Passage shown:
##########

# On this date in 1862: The Great Locomotive Chase



## Jim Schulz (Aug 10, 2009)

Click here for the story of "The Great Locomotive Chase." The Chase is connected to the Medal of Honor.


----------



## Jim Schulz (Aug 10, 2009)

Here's a link to the Unofficial Locomotive General and Kennesaw Civil War Museum. Lots of interesting links. Some live steam.


----------



## Dennis Paulson (Jan 2, 2008)

My favorite train story and movie .

From when the General was here under steam in 1962 ...............


----------



## Dwight Ennis (Jan 2, 2008)

I just watched the movie the other day. Great flick!!!


----------



## msimpson (Jan 5, 2009)

The Disney/Fess parker movie has more train footage than most train flicks -- filmed on the now-defunct Tallulah Falls Railroad in north Georgia and maybe very south North carolina -- There is a good book on the 58 mile or so railroad and it's 42 trestles -- http://ngeorgia.com/railroads/trestlesofnorthgeorgia.html 

See also, http://www.abandonedrails.com/Cornelia_to_Franklin 

I have hiked in Tallulah Falls Gorge -- beutiful but a little hard on aging knees and thighs -- Best to all, Mike


----------



## markoles (Jan 2, 2008)

The Buster Keaton one is playing at the local movie house next week, I think. For a great read, check out "Stealing the General".


----------



## Spule 4 (Jan 2, 2008)

Posted By Dennis Paulson on 21 Apr 2010 02:17 PM 
My favorite train story and movie .

From when the General was here under steam in 1962 ...............











Ah yes, I think even dad nabbed some pix of it. Honestly, I like its 1860s colors and appearance:

http://www.modelcrafters.com/the_general/


----------



## markoles (Jan 2, 2008)

Garrett,

I agree, had the attention to historical painting been paid back in 1890, that would have been preferred. For me, I am torn, since I lived in Kennesaw, GA from age 4-7 and visited the General frequently. So, for me, the current paint scheme is the 'correct' one. Should this locomotive become a large scale model (and yes, I know the Hartland version), I would have to have one.

Mark


----------



## Spule 4 (Jan 2, 2008)

Interesting Mark, and agreed on why one would say that for that exact reason (the world was always perfect at childhood).

##########

Aim: Pick up the forum thread on the Great Locomotive Chase after its final sentence and carry it forward.

##########

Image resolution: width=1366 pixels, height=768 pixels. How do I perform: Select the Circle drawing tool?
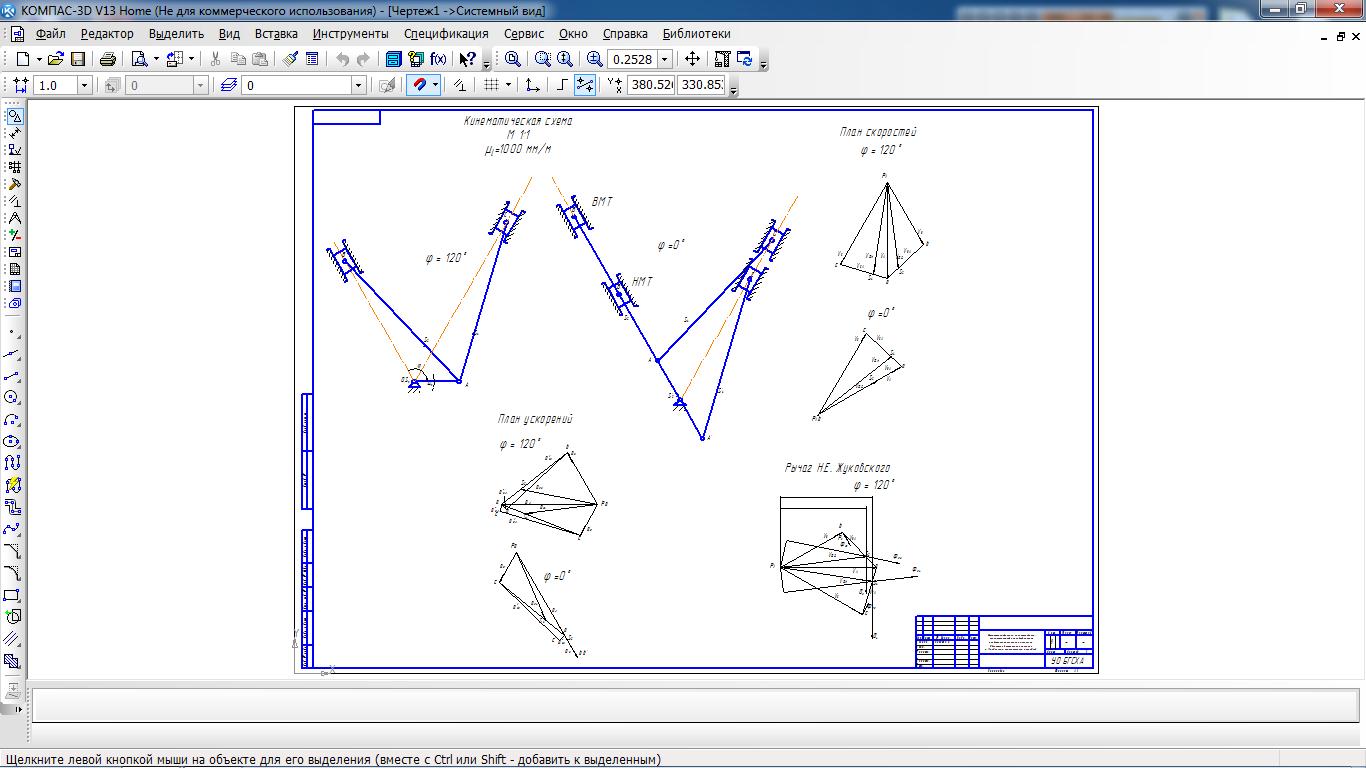[x=13, y=398]
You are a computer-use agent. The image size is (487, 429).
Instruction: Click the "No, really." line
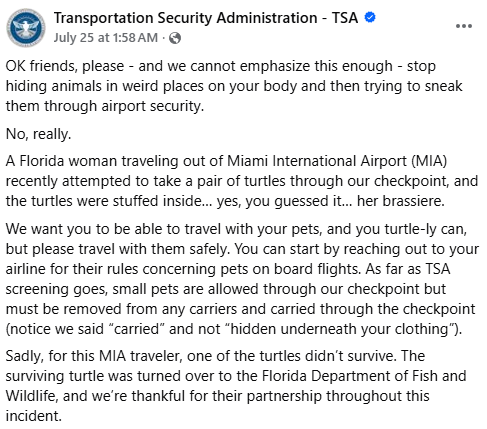(x=38, y=134)
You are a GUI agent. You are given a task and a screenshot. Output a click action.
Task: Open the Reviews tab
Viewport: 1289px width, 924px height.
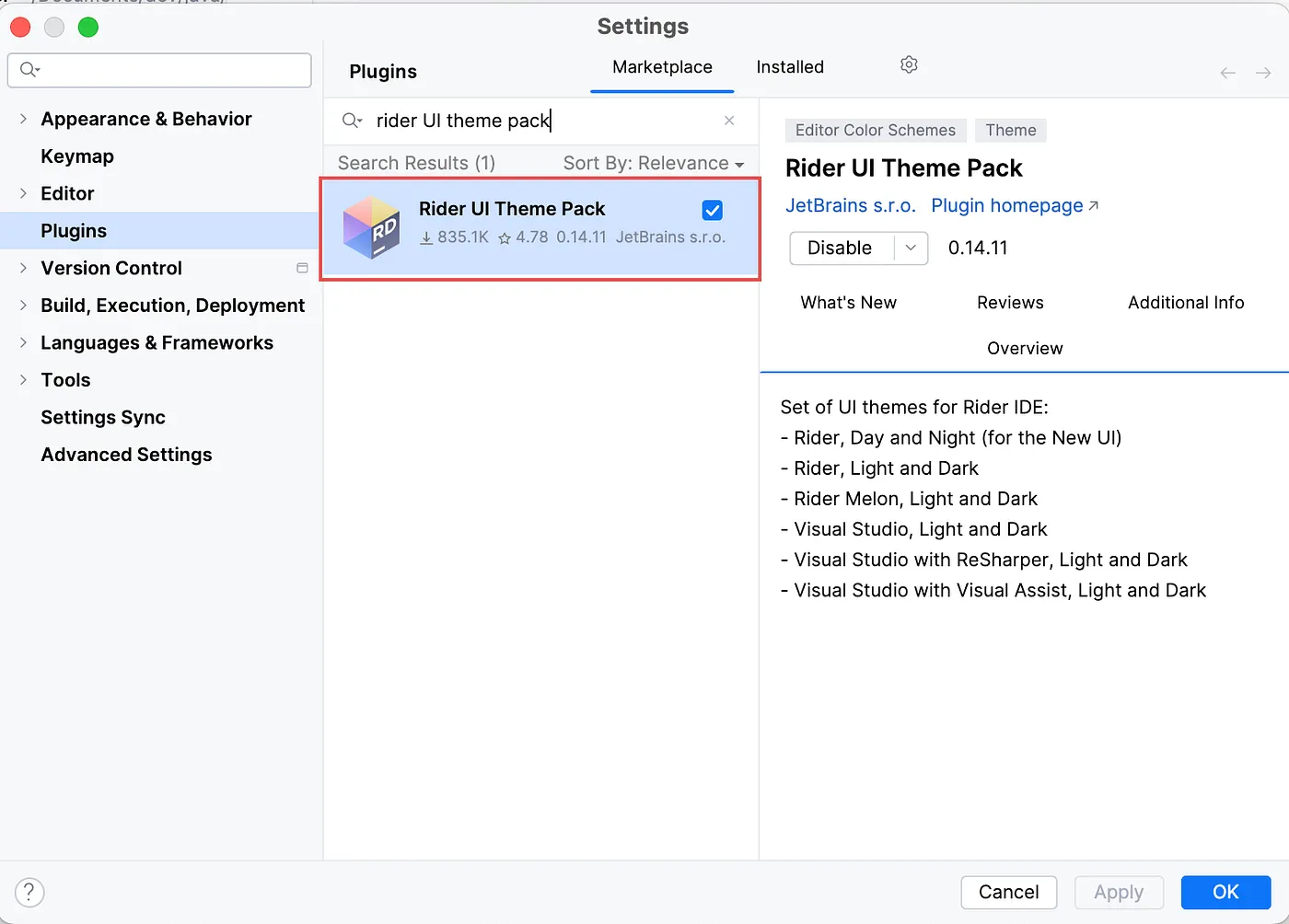click(x=1010, y=302)
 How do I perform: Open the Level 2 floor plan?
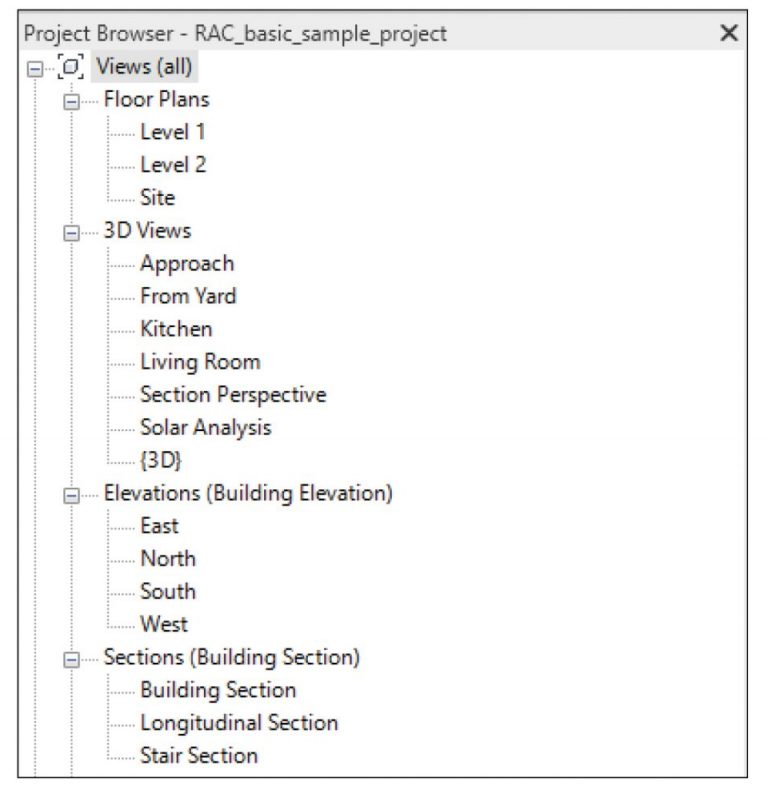[x=173, y=165]
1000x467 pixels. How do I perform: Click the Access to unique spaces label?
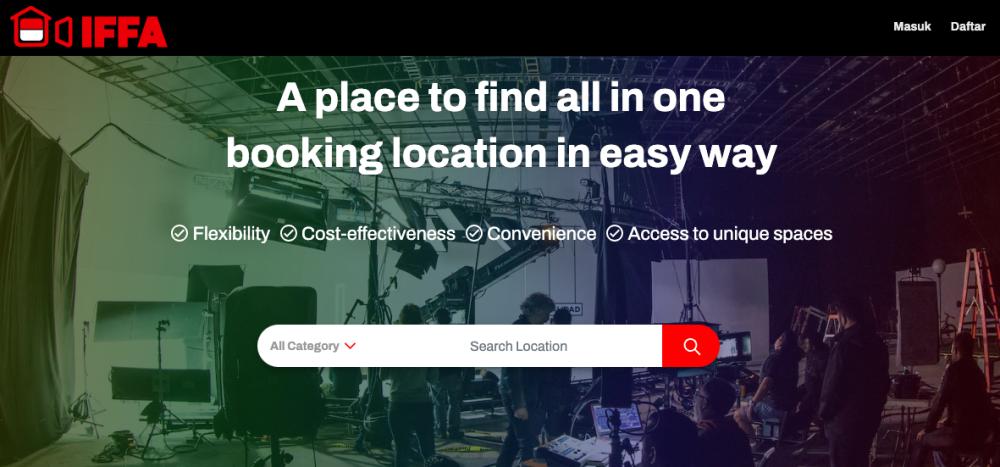[x=730, y=234]
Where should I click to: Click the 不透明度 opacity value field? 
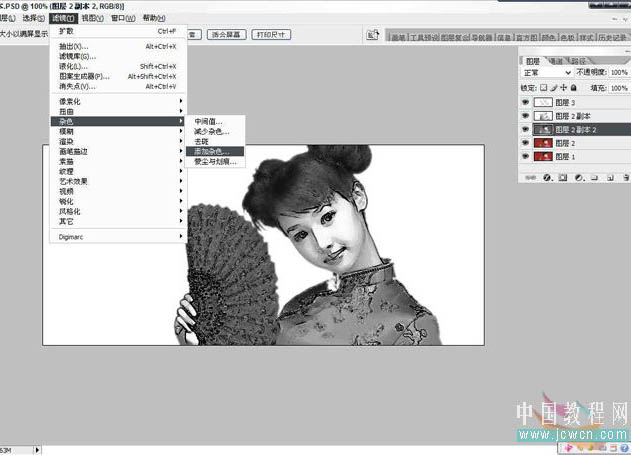click(618, 73)
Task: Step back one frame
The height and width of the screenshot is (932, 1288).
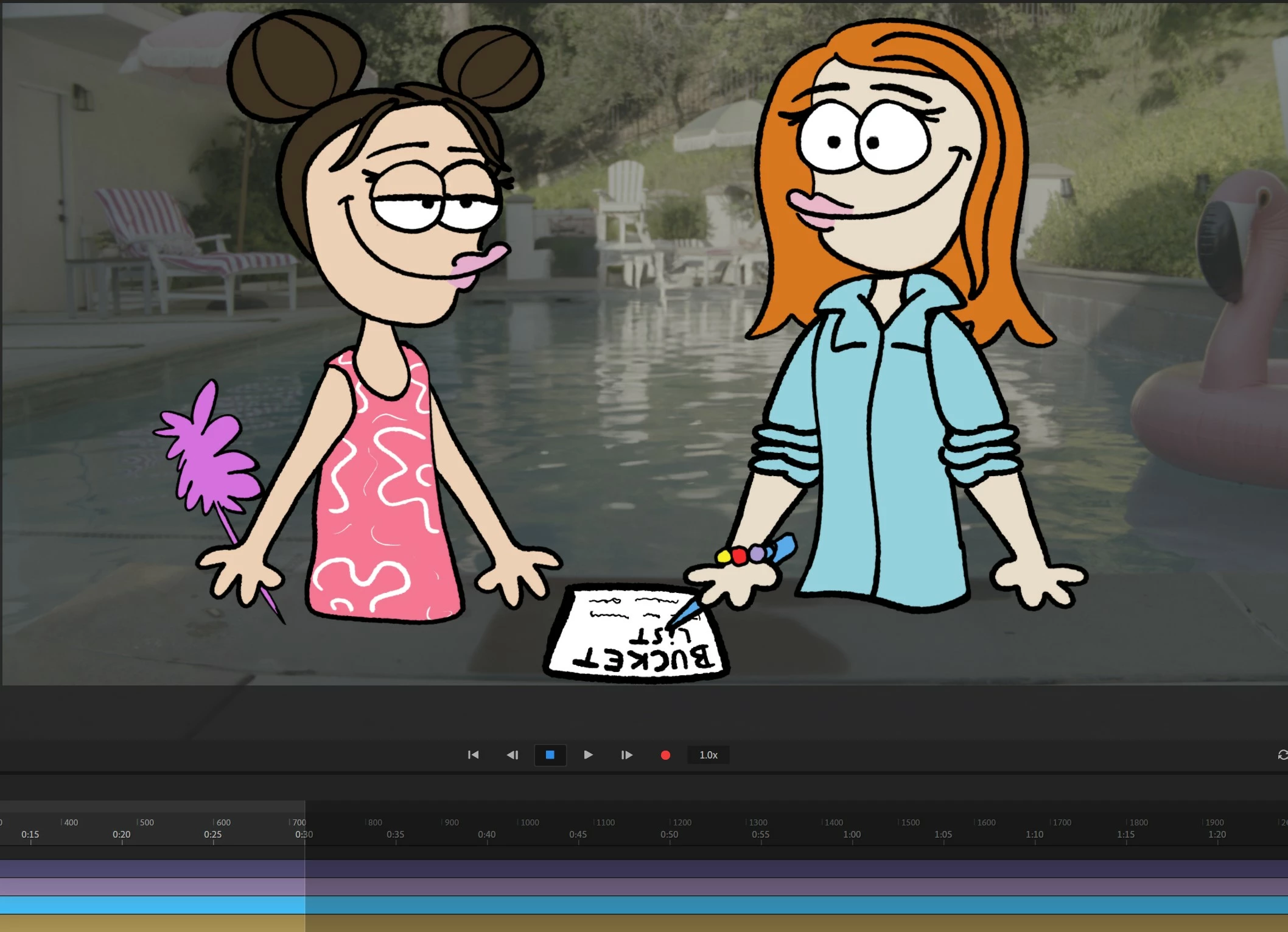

##########

Exercise response:
I will give the General a "hello" from you when I see it next week.


----------



## aceinspp (Jan 2, 2008)

Have been many atime to see the loco as I live not to far from the Museum. Usually a place to take visiting relatives. Later RJD


----------



## Tom Bray (Jan 20, 2009)

I have been looking for a good model of the General for a year now ... the SMR one is in O Gauge and is supposed to be authentic to the original General configuration but I want it in G. Actually I like the updated version better as far as appearance goes. 

The HLW one doesn't do it for me ... 

One of these days I am going to stop in Kennesaw, I seem to only drive by it when I am on my way to Dalton for the SEGRS show. I live about 3 hours away in Alabama. 

Tom


----------



## Semper Vaporo (Jan 2, 2008)

Posted By Tom Bray on 07 May 2010 08:27 PM 
I have been looking for a good model of the General for a year now ... the SMR one is in O Gauge and is supposed to be authentic to the original General configuration but I want it in G. Actually I like the updated version better as far as appearance goes. 

The HLW one doesn't do it for me ... 

One of these days I am going to stop in Kennesaw, I seem to only drive by it when I am on my way to Dalton for the SEGRS show. I live about 3 hours away in Alabama. 

Tom 

I heartily recommend you stop to see it. Great museum... Wonderful Locomotive!

Got a little story about my last visit there several years ago.

I was driving back from my Mother's place in Florida and had a motel reservation in Kennesaw, GA. When I got off the interstate I intended to check-in at the motel and then go to the museum.

Stupid me. I did not think that the museum might not be open in the evenings... Besides I really had no idea what time it was.

Anyway, I got lost on the way to the motel and stumbled onto the museum by accident. So, as long as I was there, I'd just visit now and check-in to the room later.

As I entered, the man at the desk said I would not have time for the full tour as it included a 20 minute video presentation and the museum was to close in 15 minutes!

I said, "That's okay. I have taken the tour a couple of years ago. I just came to see the engine again!" The fellow said, "Then come on in!"

I walked into the main room and he said, "Just a second. I may as well lock the door, nobody ever comes this late in the day. You go on, I'll be back."

I went in and started taking photos of it. When he returned, he unlocked the gate in the short picket fence around it and said, "Here, climb up in the cab!"

I was dumbfounded!... But he didn't have to say it twice!

As I climbed up the foot holds into the gangway, I heard the telephone ring and he said he would be right back.

Hee hee hee! A "steam nut" loose in the cab of The General!

I wanted to turn every knob, pull all the levers and bounce up and down in the Engineer's seat, but not to worry, I did NOT TOUCH anything... nary a fingerprint was made!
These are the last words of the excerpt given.